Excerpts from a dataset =

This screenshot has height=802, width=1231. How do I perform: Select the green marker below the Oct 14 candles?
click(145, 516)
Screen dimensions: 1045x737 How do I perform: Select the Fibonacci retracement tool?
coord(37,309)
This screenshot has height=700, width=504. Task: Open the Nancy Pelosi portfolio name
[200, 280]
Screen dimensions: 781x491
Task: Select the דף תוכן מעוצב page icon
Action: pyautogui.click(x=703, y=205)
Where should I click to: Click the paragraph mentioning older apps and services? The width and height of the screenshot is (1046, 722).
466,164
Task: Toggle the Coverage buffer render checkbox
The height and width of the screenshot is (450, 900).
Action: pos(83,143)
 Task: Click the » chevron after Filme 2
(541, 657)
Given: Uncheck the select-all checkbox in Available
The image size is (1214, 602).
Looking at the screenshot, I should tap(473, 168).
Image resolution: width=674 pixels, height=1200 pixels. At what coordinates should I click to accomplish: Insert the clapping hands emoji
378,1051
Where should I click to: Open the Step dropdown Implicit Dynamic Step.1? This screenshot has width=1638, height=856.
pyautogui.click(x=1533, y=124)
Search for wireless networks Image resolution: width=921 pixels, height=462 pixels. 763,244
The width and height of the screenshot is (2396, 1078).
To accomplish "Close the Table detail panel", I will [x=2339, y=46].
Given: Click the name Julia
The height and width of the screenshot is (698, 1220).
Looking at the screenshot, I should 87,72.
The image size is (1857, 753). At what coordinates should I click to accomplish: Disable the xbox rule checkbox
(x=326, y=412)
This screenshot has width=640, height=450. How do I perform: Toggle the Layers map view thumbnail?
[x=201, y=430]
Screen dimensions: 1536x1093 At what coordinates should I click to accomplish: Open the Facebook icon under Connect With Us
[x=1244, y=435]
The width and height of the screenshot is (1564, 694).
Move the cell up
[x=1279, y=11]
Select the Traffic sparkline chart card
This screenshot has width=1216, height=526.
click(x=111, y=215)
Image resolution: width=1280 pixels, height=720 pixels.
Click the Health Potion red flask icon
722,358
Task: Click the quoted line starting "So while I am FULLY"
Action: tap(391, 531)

Directions = Reproduce only the lines above spanning from the line containing "The image size is (1214, 602)." through the line containing "Given: Click the name Julia", word for word.

Response box =
The image size is (1214, 602).
Looking at the screenshot, I should tap(473, 168).
Image resolution: width=674 pixels, height=1200 pixels. At what coordinates should I click to accomplish: Insert the clapping hands emoji
378,1051
Where should I click to: Open the Step dropdown Implicit Dynamic Step.1? This screenshot has width=1638, height=856.
pyautogui.click(x=1533, y=124)
Search for wireless networks Image resolution: width=921 pixels, height=462 pixels. 763,244
The width and height of the screenshot is (2396, 1078).
To accomplish "Close the Table detail panel", I will [x=2339, y=46].
Given: Click the name Julia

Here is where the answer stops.